But, in any case, her honour must be saved.
A drowsy weariness came over him. How empty life was, after all! What had he, himself, got out of it in return for all his labour? His years of work had been for the benefit of others. But was his work of any great importance, after all? There had been a time when he had thought only of fame and pleasure. Then he had seen that there were other things more worth regard. At first he had regarded the domains of love as sacred and inviolable, but after a time had plunged recklessly across the border. And since then he had always regarded himself as one who could never hope to meet with his heart’s desire, his ideal. The whole question of love seemed one of but slight importance to him thenceforward. And he had been occupied with other things.
It all came back to him now, as he thought of his brother’s relations with his old-time playmate, the fair-haired child whom he had known later as a tall, bright-spirited girl.
And now he was to marry her. She was a woman now—and his brother had betrayed her. It was a thing that had to be, for her honour’s sake and that of the family name. His brother’s child would be brought up as his. He was to marry, and his wife would bear a child—another’s child.
How strangely the threads of life were woven! Well, after all, why not? It mattered little—nothing really mattered. What would the child be like? he wondered. Boy or girl? And what was the mother like? Again, it did not matter much.
Anyhow, this must be the last phase—the final stage of his life. It must end as it had begun—at Borg. Like his forefathers, he was fated to be a link in a chain, rather than an individual.
Only it meant now that all his dreams of something greater and better were at an end.
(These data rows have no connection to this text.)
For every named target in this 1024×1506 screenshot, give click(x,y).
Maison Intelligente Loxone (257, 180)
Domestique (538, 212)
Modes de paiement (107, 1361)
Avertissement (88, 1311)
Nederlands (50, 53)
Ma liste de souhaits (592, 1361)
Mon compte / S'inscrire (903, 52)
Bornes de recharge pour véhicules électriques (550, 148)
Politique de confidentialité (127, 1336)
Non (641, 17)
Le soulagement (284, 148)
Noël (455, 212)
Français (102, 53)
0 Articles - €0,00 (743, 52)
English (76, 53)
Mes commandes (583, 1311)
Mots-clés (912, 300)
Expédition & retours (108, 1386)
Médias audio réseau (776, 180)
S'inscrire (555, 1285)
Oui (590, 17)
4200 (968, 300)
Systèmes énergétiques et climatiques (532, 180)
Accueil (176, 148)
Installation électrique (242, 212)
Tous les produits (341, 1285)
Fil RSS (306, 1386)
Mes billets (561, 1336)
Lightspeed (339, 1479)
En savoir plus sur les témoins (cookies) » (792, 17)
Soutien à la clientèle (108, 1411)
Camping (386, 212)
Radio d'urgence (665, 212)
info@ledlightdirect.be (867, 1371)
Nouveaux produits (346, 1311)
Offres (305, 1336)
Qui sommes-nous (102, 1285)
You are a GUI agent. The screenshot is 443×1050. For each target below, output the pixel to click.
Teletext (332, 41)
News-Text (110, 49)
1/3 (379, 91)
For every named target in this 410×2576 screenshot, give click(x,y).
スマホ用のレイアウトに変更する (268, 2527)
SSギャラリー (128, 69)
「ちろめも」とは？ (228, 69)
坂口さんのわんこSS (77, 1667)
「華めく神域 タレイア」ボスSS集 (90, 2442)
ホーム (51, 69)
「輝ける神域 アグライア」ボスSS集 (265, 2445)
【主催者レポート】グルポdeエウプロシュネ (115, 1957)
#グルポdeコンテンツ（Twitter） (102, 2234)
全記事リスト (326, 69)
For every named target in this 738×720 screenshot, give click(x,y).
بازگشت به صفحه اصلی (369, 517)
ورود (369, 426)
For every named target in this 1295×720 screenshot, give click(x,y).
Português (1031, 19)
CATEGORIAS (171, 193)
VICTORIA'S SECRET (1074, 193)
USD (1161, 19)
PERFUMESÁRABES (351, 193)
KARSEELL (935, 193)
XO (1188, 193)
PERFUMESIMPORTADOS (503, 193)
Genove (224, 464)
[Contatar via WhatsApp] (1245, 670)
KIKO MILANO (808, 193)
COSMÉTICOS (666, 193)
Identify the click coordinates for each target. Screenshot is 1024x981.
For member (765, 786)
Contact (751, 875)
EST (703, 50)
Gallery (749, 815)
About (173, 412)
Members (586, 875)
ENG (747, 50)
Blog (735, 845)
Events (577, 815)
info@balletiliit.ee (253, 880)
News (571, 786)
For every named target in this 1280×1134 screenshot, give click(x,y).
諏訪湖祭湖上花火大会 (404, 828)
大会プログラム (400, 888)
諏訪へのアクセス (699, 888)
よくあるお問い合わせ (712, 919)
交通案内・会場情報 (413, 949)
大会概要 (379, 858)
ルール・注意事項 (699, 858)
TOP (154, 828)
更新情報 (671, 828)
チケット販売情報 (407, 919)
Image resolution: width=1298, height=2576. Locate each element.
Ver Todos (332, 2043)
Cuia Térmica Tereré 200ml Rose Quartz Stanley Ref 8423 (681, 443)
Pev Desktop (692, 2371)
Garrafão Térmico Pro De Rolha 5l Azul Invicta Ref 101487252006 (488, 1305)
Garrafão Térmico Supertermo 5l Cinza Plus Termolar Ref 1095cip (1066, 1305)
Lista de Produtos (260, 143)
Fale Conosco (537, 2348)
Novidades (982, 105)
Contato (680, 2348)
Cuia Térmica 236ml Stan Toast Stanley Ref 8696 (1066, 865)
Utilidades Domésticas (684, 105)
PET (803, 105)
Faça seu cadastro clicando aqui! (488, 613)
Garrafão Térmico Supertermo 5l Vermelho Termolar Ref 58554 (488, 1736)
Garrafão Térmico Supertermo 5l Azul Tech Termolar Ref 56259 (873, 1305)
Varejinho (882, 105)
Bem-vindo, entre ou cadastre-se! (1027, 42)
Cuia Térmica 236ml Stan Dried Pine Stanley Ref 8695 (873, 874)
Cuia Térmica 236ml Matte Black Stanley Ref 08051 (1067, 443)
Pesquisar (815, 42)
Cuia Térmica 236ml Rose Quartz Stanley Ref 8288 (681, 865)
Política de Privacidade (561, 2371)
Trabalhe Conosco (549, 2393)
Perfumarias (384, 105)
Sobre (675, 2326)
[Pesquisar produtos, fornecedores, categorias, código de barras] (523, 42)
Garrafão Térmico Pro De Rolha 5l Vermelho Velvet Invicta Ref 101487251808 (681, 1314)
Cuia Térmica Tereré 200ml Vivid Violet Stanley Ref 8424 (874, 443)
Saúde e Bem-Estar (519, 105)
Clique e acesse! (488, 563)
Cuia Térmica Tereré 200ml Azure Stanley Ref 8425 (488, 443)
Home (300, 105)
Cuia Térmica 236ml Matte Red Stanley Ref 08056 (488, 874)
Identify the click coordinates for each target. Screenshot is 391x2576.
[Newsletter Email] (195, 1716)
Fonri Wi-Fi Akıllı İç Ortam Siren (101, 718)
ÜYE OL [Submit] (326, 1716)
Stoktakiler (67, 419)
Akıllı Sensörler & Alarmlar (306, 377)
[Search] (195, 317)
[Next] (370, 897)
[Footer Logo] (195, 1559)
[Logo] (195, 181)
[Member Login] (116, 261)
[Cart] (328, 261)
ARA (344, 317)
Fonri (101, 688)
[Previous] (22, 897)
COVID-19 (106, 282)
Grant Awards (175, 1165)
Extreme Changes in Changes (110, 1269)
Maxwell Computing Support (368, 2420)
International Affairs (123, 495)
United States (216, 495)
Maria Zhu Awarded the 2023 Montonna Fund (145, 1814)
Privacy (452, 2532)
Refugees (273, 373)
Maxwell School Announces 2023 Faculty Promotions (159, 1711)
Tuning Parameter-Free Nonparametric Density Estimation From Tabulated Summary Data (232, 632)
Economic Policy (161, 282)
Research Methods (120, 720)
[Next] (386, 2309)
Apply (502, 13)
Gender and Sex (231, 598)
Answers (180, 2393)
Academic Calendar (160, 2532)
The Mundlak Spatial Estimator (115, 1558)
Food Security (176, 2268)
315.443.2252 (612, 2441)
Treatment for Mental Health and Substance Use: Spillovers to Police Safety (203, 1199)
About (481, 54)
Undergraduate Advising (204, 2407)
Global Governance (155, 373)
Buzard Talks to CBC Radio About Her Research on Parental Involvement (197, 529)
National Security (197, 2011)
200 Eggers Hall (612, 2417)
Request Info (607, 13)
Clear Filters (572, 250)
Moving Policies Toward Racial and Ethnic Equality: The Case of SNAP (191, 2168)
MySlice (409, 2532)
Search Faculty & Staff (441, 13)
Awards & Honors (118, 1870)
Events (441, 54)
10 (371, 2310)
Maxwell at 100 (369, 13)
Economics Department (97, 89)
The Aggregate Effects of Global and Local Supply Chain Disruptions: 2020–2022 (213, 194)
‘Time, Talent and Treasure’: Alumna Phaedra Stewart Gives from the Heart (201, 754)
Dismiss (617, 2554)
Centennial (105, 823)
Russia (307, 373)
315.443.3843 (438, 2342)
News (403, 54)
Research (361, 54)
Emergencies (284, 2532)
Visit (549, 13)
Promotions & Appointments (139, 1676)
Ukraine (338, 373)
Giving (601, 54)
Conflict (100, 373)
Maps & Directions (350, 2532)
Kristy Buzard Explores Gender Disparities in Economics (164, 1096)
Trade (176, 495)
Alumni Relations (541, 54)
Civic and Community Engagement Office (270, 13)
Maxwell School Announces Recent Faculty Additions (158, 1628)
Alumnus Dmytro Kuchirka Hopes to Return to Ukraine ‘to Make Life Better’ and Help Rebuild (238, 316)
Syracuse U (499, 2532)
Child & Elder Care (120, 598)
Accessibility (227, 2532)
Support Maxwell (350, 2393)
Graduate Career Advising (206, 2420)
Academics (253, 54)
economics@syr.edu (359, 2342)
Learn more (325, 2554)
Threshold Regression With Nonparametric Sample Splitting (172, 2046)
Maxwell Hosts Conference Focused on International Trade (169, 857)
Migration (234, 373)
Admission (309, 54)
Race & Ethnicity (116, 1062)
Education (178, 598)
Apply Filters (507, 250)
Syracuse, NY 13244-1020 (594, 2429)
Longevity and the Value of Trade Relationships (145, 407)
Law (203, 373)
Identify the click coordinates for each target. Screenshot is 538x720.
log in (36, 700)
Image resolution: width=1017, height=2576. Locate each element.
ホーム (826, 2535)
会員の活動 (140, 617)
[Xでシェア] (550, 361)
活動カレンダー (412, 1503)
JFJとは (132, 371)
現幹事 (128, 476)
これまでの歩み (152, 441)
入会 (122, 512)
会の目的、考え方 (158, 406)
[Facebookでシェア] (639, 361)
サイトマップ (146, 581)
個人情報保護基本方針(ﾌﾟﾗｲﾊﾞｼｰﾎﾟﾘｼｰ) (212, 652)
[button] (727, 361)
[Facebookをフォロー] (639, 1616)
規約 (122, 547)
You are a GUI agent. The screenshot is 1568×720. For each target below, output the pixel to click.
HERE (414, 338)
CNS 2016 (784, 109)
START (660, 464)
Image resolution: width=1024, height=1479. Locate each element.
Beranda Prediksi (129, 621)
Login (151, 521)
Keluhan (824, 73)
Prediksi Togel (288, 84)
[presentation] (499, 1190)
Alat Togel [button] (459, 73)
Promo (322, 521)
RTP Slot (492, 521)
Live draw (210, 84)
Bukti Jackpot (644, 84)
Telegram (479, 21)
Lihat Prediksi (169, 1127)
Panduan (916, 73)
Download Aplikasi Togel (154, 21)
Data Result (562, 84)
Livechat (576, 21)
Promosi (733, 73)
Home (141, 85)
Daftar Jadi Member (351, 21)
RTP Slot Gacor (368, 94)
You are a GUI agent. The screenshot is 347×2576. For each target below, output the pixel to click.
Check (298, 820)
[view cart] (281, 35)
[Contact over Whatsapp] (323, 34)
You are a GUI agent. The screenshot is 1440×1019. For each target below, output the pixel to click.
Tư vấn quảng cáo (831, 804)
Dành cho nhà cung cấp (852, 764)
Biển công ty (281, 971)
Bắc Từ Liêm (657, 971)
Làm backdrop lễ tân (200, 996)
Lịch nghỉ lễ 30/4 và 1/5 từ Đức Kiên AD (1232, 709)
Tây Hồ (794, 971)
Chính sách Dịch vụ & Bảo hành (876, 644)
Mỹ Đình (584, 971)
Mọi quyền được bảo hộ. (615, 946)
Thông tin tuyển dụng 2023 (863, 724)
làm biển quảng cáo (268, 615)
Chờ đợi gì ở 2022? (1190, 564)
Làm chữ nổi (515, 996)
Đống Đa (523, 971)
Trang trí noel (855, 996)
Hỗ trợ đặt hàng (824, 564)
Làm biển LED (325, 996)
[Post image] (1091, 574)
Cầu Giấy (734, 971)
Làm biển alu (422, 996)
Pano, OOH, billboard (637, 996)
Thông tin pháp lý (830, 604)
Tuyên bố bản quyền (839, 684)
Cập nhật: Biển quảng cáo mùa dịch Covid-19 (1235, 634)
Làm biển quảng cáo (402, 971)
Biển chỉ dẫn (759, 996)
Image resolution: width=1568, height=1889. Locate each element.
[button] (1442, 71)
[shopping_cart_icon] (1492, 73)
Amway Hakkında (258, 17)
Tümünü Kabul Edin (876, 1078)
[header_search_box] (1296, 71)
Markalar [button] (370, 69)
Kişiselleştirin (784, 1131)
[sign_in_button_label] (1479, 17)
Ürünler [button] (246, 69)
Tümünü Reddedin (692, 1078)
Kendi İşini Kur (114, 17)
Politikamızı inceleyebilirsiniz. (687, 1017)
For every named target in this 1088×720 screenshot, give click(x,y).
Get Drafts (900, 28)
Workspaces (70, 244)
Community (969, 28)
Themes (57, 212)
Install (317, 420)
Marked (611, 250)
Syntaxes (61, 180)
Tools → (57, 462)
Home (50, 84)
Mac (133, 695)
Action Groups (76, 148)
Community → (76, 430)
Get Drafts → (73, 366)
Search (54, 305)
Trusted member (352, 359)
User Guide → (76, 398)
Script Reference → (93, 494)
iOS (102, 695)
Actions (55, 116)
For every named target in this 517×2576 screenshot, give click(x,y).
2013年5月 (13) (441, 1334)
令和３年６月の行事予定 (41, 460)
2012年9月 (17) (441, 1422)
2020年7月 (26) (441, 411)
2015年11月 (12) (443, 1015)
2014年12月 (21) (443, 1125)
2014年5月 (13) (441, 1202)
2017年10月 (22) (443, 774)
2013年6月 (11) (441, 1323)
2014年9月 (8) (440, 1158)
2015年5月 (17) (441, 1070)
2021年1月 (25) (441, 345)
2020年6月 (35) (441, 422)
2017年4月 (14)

He glanced up and saw that it was light outside; the moon had come out from behind a hill. Moved by a sudden impulse, he took his hat and coat and went out.
The sky was cloudy, semi-darkness and bright moonlight alternating in quick succession; the earth looked cold and forbidding under a heavy frost, with the streams showing up as dark lines through the white.
Ormarr took a path he knew, leading to Borgara, where as a lad he had guarded the wool by night. Leaning against a rock, he stood, letting thoughts and fancies play through his mind at random. The happenings of the day, the revelations he had heard, seemed more like a dream than any reality.